Quel avenir pour le secteur associatif gestionnaire ?
Depuis quelques années les mouvements législatifs, les contraintes budgétaires, les évolutions sociétales viennent interroger la construction associative telle qu’elle s’est construite dans le secteur social et médico-social depuis la loi de 1905 qui a dessiné le paysage organisationnel Français en matière d’organisation et de projets.
L’engagement militant, qu’il soit d’ordre religieux ou laïc, qu’il soit inspiré par tel ou tel mouvement philosophique ou par de nouvelles recherches théoriques, a guidé le dynamisme des bénévoles et des professionnels pour la mise en œuvre de réflexions murement élaborées, prenant en compte une frange repérée de la population en difficulté particulière.
On peut dater du milieu des années 70 le basculement qui donna le coup d’envoi d’une recomposition qui n’a toujours pas trouvé d’équilibre repérable.
La crise pétrolière a sonné le glas des trente glorieuses et avec elle la remise en question de la manne redistributive des richesses de l’Etat. Le rapport RCB (Rationalisation des Choix Budgétaires) est d’ailleurs venu en fin de décennie, annoncer les changements qui allaient s’amorcer.
Est-ce à dire que la clarification des missions (par les lois de 75 notamment), l’attention particulière portée par les ministères à l’emploi des subsides pour l’action sociale et médico-sociale auraient eu raison de l’engagement des personnes ? Il serait sans doute raccourcir l’analyse que de la limiter à ces éléments. L’évolution de la société dans son ensemble a autant contribué aux mutations du secteur associatif gestionnaire que la fin d’une époque décrite comme riche.
Le développement du nombre d’associations a donc vécu un coup de frein et le nombre de militants bénévoles aussi. La compétence gestionnaire et administrative est devenue une obligation pour toute structure du secteur. Diminution progressive des bénévoles, responsabilités grandissantes des dirigeants, contrôles accrus, multiplication de textes législatifs contraignants, ont entrainé un écart croissant entre les structures d’origine et les nouvelles formes d’organisation à inventer.
Le discours du secteur a masqué, derrière la diminution des moyens, les changements fondamentaux qui se dessinaient. Bien utile pour éviter une analyse plus fondamentale, cet élément d’ailleurs fallacieux (si le contrôle sur les moyens et la limitation des augmentations budgétaires sont bien réels, voire la réorientation de certaines actions, l’ensemble du secteur n’a pas eu à souffrir d’une diminution drastique des subsides ces dernières décennies) a empêché de penser les changements à réaliser (le développement de cette réflexion pourra faire l’objet d’un prochain billet).

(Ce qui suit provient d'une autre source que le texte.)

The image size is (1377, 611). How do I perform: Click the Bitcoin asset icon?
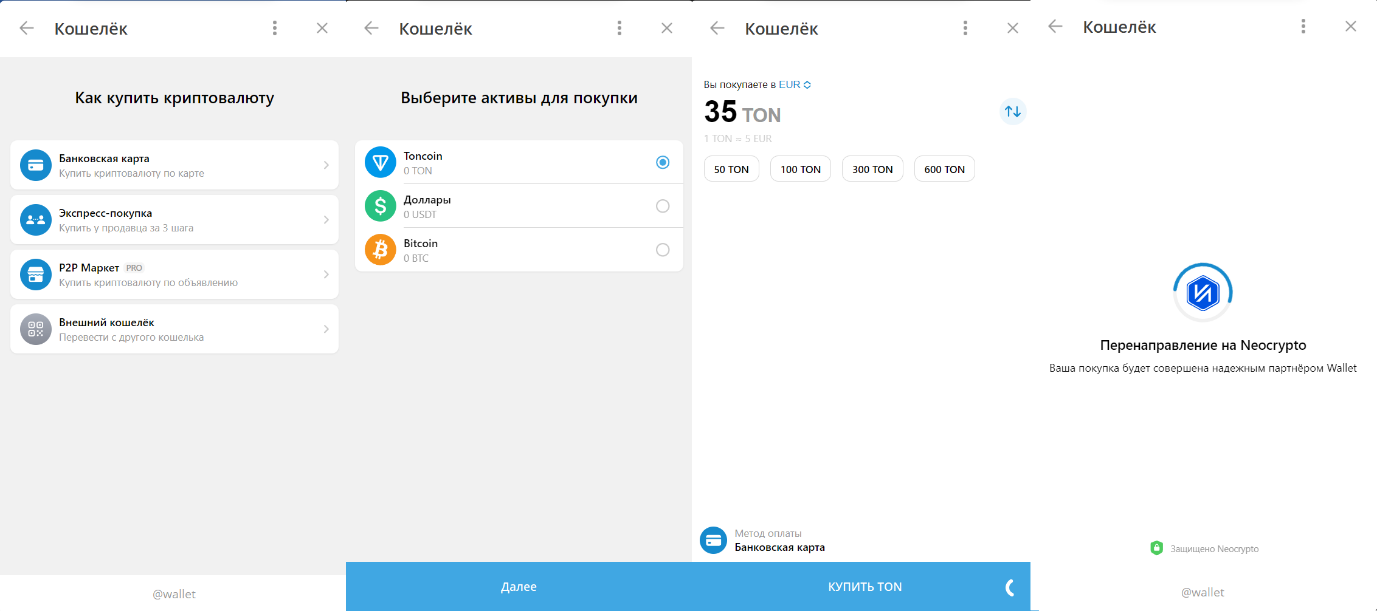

De la concurrence sauvage (modèle libéral en vogue), aux regroupements quelquefois anarchiques, en passant par les jeux politiques (au sens large et étroit du terme), les instances gestionnaires d’établissements et services vivent des expériences souvent frénétiques, parfois hégémoniques ou boulimiques, la plupart du temps incapables de repenser collectivement leur engagement sur un territoire, avec les autres groupements.
Ainsi le secteur se recompose dans une joyeuse anarchie, répondant aux attentes supposées des services de l’Etat, de devenir des outils de gestion de politiques publiques (les appels à projets en sont une forme de témoignage).

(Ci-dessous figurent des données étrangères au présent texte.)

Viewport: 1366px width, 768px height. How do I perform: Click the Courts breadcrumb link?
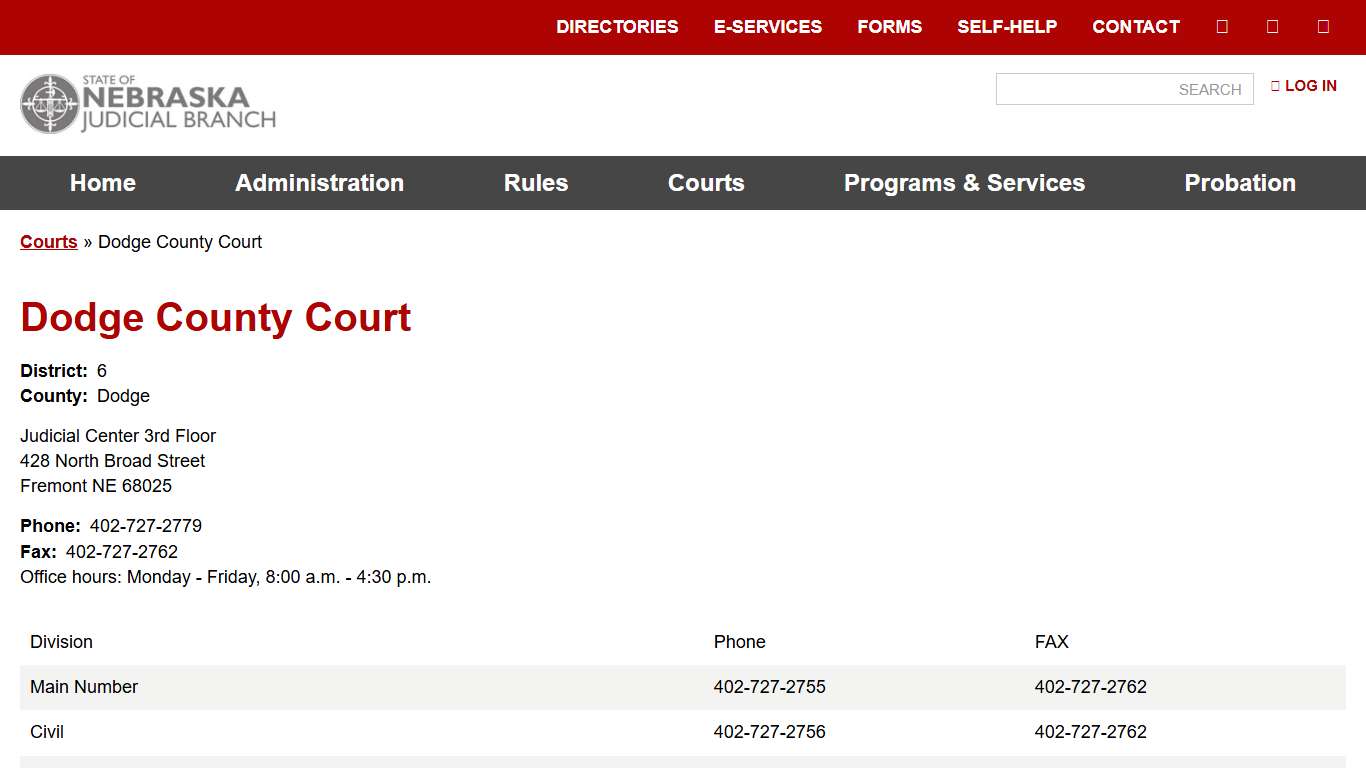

Certes la compétence est nécessaire, sans doute les évolutions législatives issues des mutations sociales ont nécessité des adaptations structurelles, mais qu’en est-il d’une pensée politique de l’ensemble du secteur pour faire valoir la complémentarité des actions ?
La négociation intelligente visant à recomposer et à réinventer le secteur, permettrait peut-être de réinventer un militantisme fatigué et de laisser libre court à des pensées créatives fécondes. Quels sont les freins à cette démarche sinon une concurrence entre les grandes associations et fédérations nationales et régionales ? La concurrence peut être mobilisatrice de projets novateurs, elle peut aussi représenter une assimilation du secteur social et médico-social au secteur marchand ; ce peut être une évolution souhaitée par certains ou une crainte pour d’autres.
Quelques expériences émergent ici et là de concertation, collaboration, innovation dans les modes de communication entre les associations ou fédérations pour poser de nouvelles bases structurelles visant à de nouvelles réponses.
Ne serait-ce pas une obligation plus qu’une expérience qui guide ces initiatives ? Obligation de changer nos relations, changer nos objectifs d’actions pour revenir aux fondamentaux de nos missions ?
Ne pas apporter de réponses à ces questions risquerait de laisser la gestion envahir, voire étouffer, des modes d’engagement citoyen au service des personnes les plus en difficulté.
Un nouveau défi pour le monde associatif qui a su par le passé en relever d’aussi difficiles. Le jeu en vaut la chandelle mais il commence maintenant et nécessite au moins l’engagement de tous, administrateurs et professionnels, pour réécrire les nouvelles règles pour demain.